Taxpayers who own holiday homes which are rented out should be aware that such rental will not constitute the supply of accommodation in a dwelling for GST purposes and accordingly will be subject to GST when the owner is a registered person or deemed to be registered person.

Therefore it is crucial that such properties are not held by persons who carry on taxable activities, such as commercial letting as the value of combined supplies could breach the $ 60,000 GST registration threshold.

This can have disastrous consequences as the entire sale proceeds of the holiday home becomes subject to GST with the input tax credit being limited to the tax fraction of the original purchase price. The GST registered person will only ever get the personal use percentage of that input tax credit on ultimate disposal of the property and of course the government collects 3/23rds of the overall gain. This is a highly undesirable situation for most.

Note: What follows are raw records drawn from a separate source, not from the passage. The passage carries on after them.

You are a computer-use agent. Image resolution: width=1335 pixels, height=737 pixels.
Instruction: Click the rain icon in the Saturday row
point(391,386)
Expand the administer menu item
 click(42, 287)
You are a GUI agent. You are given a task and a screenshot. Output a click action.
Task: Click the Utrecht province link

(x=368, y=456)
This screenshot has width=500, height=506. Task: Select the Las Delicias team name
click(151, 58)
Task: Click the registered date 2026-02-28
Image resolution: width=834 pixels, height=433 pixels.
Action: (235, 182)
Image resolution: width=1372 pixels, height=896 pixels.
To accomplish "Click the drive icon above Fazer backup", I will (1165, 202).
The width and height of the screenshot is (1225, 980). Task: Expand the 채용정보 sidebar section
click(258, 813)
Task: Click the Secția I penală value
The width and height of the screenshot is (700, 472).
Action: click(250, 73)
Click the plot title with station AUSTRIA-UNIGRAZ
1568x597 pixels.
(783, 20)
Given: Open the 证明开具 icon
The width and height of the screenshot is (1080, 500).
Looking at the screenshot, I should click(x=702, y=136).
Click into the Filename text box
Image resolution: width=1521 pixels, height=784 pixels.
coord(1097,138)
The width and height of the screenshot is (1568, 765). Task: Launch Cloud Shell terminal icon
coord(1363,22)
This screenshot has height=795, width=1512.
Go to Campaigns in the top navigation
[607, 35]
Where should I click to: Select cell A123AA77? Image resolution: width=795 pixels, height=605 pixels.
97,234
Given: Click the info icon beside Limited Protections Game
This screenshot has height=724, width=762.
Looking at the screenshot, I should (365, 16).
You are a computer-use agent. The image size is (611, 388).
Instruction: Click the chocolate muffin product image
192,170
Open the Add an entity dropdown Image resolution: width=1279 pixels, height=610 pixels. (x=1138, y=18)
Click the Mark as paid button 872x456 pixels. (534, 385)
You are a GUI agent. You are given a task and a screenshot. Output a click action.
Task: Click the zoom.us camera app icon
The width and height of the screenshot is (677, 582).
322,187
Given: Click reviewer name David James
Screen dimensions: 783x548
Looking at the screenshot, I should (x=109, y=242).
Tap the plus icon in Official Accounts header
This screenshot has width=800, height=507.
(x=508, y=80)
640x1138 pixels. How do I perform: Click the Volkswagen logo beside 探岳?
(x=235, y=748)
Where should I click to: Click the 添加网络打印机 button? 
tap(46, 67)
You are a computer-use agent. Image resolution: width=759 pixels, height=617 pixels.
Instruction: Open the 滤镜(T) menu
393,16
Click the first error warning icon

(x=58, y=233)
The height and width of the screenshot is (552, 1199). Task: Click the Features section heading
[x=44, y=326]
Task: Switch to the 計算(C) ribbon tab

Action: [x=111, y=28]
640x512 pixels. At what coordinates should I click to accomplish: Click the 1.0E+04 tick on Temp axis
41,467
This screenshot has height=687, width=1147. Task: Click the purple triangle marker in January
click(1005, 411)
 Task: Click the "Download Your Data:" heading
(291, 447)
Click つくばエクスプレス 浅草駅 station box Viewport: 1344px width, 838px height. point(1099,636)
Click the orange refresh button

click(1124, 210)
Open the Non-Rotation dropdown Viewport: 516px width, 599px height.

Taxpayers with valuable holiday homes could easily breach the $ 60,000 GST registration threshold especially when the holiday homes are owned in a Family Trust as supplies for less than a market value to associated persons (e.g. family members of the Settlor) are deemed to take place at market value for GST purposes.

Given that only the supply of accommodation in a dwelling occupied by a person as their principal place of residence is an exempt supply, arguably occupancy of a holiday home by beneficiaries of the Trust creates taxable supplies.